Bristol Bay salmon run gets commercial forecast of 22 mln fish

Click on the flag for more information about United States UNITED STATES
Wednesday, June 20, 2012, 04:00 (GMT + 9)

The world’s largest wild sockeye run in Bristol Bay, Alaska is now open for fishing with a commercial forecast of 21.7 million fish. The forecast Bristol Bay sockeye salmon run is expected to reach 32.3 million fish.

The salmon season has been open since 1 June, but this week marks the more-official start of the season: when all Bristol Bay commercial fishers must “drop their cards,” an official Alaska Department of Fish & Game (ADFG) process that requires fishers to declare a district where they will be during the summer season.

In the Naknek/Kvichak District, officials expect to see an inshore run of about 15 million sockeye salmon this year with 9 million fish as the projected harvest: 3.2 million from the Kvichak River, 900,000 fish from the Alagnak River and 4.9 million from the Naknek River. The 2012 Kvichak River’s escapement goal will be 3.4 million salmon.

If the run exceeds the forecast amount, the inseason point goal will be modified to reflect the actual inseason run. The Naknek River escapement goal range is 800,000 to 1.4 million fish.

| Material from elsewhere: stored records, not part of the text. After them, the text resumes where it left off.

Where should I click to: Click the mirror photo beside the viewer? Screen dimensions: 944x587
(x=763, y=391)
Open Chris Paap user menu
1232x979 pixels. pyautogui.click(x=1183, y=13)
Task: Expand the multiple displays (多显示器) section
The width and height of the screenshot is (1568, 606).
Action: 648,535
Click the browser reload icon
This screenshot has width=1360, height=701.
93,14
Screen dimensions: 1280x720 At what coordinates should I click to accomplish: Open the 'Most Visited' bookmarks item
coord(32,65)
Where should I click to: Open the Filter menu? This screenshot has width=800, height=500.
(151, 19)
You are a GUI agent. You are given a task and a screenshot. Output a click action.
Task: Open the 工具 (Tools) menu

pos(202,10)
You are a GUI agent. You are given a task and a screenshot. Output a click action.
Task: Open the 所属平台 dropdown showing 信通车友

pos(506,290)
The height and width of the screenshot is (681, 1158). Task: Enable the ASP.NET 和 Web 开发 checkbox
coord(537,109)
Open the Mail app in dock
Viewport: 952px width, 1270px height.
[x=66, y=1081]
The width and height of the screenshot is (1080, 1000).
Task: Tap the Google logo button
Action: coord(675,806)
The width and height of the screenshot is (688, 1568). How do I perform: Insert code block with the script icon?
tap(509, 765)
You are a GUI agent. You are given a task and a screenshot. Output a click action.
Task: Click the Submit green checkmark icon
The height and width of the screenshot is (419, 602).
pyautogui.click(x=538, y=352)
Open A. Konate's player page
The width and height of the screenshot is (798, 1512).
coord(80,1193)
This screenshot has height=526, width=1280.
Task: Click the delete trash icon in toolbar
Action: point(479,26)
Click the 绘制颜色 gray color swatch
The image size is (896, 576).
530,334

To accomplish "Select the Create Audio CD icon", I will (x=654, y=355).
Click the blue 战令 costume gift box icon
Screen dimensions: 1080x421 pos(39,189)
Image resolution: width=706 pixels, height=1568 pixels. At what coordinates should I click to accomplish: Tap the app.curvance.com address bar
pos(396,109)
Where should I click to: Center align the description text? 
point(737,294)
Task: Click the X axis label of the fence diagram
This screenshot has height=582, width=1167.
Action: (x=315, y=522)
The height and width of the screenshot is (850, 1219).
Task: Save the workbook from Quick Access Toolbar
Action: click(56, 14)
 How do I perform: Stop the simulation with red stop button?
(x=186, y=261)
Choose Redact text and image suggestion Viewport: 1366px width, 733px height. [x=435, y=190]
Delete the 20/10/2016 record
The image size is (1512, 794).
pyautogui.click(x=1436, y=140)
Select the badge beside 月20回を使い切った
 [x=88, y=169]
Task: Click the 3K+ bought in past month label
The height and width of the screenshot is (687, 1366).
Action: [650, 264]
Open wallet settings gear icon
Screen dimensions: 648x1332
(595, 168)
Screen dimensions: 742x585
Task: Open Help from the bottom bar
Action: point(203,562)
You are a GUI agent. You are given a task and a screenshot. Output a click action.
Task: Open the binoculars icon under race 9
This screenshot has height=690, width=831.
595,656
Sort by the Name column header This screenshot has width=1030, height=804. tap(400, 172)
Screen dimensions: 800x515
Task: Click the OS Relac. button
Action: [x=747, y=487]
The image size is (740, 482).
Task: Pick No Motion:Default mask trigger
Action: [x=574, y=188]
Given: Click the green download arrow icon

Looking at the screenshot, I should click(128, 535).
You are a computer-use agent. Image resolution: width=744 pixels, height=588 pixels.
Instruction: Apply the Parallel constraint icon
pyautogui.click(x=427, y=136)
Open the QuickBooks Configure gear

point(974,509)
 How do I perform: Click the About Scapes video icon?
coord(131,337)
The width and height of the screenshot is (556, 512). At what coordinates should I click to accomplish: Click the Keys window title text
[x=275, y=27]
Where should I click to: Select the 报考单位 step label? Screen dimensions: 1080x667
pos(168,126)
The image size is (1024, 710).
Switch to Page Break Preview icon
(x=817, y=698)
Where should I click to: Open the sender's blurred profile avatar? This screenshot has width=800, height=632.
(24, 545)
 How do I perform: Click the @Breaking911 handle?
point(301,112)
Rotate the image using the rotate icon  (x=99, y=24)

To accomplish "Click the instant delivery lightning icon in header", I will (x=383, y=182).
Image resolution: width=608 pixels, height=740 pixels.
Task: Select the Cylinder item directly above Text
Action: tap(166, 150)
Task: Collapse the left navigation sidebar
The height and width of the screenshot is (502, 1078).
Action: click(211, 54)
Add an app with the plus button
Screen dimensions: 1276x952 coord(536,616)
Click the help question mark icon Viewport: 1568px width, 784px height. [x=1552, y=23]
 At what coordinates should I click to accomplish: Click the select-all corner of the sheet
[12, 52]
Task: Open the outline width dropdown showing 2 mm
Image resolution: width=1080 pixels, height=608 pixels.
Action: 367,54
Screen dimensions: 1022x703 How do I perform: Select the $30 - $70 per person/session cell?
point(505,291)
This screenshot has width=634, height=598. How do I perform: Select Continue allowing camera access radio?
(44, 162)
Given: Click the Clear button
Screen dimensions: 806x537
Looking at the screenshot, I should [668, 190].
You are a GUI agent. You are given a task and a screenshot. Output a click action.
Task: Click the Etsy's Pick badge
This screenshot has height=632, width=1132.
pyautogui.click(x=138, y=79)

The Egegik District has a forecast run of about 6.7 million sockeye salmon this year, with an escapement goal range of 800,000 to 1.4 million fish. The expected surplus potentially available for harvest is some 5.4 million sockeye.

The Ugashik District is expecting a sockeye salmon run of 3.2 million fish in 2012. The escapement goal range is 500,000 to 1.2 million sockeye salmon and 2.1 million are potentially available for harvest.

Meanwhile, the US Environmental Protection Agency (EPA) has released a report which argues that the proposal to mine for gold and copper near Bristol Bay will have harmful effects on both salmon populations and Seattle's fishing economy, Crosscut reports.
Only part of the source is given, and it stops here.